→ Exercise inputs:
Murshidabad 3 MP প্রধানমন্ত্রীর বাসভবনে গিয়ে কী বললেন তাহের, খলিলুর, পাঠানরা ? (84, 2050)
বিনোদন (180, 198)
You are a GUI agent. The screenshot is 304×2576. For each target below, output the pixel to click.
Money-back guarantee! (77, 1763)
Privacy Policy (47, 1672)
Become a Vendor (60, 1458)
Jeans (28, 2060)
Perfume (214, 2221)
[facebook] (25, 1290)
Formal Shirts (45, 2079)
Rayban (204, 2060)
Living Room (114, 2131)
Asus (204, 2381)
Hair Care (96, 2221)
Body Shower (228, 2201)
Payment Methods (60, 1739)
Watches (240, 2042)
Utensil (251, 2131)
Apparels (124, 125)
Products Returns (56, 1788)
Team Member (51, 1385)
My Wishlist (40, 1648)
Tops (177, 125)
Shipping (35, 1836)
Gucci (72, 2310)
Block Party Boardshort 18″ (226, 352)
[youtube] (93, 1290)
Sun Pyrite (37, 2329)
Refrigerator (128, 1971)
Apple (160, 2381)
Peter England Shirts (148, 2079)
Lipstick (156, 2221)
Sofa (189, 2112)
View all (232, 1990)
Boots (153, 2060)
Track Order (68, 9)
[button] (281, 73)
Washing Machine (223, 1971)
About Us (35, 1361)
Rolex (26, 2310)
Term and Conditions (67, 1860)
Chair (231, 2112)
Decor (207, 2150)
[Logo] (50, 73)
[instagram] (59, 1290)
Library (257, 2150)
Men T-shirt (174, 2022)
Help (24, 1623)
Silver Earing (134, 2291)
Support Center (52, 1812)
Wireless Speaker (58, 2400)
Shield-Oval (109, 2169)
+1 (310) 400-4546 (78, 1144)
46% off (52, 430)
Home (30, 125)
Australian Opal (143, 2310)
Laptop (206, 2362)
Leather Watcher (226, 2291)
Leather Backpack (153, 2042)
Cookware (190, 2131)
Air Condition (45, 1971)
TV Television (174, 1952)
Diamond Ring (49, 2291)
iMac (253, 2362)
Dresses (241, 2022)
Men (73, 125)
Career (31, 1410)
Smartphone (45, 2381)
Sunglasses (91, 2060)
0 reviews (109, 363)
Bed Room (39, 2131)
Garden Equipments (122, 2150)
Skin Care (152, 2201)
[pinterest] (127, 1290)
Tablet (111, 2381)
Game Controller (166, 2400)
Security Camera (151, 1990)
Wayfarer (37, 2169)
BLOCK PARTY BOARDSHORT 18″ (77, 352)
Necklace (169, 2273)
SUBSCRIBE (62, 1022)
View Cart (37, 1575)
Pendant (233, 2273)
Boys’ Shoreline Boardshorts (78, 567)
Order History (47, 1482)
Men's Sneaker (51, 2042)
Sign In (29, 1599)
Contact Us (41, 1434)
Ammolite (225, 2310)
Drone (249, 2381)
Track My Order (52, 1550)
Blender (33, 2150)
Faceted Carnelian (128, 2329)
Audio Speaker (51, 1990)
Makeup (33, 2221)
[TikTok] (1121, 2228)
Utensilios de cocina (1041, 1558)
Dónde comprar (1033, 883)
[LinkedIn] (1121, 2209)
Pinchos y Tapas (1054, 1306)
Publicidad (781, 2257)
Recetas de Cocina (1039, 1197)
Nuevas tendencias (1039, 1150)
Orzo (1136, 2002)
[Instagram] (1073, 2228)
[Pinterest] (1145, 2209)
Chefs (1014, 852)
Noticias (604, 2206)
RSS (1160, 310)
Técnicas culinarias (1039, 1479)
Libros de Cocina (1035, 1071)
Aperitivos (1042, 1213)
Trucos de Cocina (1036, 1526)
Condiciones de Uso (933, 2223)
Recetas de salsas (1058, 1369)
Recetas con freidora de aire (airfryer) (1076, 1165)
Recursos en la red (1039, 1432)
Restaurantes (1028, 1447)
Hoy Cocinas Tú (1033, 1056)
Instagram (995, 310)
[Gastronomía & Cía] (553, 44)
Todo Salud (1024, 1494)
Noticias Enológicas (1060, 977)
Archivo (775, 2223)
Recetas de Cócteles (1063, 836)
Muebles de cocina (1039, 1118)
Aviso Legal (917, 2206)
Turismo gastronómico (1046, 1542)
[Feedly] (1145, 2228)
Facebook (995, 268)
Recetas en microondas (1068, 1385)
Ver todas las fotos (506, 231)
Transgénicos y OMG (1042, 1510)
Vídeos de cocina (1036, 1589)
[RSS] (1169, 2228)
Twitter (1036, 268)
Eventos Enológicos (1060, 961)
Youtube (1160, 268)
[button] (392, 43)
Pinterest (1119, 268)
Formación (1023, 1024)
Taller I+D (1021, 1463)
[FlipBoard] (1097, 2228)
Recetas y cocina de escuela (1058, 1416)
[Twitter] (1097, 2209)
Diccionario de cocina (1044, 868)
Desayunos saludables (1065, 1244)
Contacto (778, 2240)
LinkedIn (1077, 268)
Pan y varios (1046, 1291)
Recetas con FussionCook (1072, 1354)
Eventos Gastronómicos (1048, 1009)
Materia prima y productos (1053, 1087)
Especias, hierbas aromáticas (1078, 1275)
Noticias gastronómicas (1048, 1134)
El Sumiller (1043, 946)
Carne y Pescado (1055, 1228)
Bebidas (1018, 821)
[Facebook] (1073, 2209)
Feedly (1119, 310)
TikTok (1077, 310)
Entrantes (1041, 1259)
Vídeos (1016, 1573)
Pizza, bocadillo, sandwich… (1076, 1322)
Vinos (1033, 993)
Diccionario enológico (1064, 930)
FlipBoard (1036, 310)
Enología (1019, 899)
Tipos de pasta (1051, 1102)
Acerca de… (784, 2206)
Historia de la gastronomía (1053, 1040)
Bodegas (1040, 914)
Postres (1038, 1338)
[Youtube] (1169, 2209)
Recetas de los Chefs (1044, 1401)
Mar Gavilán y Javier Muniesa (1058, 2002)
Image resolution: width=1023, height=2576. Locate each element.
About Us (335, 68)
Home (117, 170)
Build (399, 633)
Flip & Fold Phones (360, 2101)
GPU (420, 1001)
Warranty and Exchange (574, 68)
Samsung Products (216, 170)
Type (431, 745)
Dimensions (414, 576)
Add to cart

→ Problem description:
Extract from the records above the lines from the one containing "Especias, hierbas aromáticas (1078, 1275)" to the one containing "Historia de la gastronomía (1053, 1040)", both lines included, exactly as they appear and with nothing else.

→ Task output:
Especias, hierbas aromáticas (1078, 1275)
Noticias gastronómicas (1048, 1134)
El Sumiller (1043, 946)
Carne y Pescado (1055, 1228)
Bebidas (1018, 821)
[Facebook] (1073, 2209)
Feedly (1119, 310)
TikTok (1077, 310)
Entrantes (1041, 1259)
Vídeos (1016, 1573)
Pizza, bocadillo, sandwich… (1076, 1322)
Vinos (1033, 993)
Diccionario enológico (1064, 930)
FlipBoard (1036, 310)
Enología (1019, 899)
Tipos de pasta (1051, 1102)
Acerca de… (784, 2206)
Historia de la gastronomía (1053, 1040)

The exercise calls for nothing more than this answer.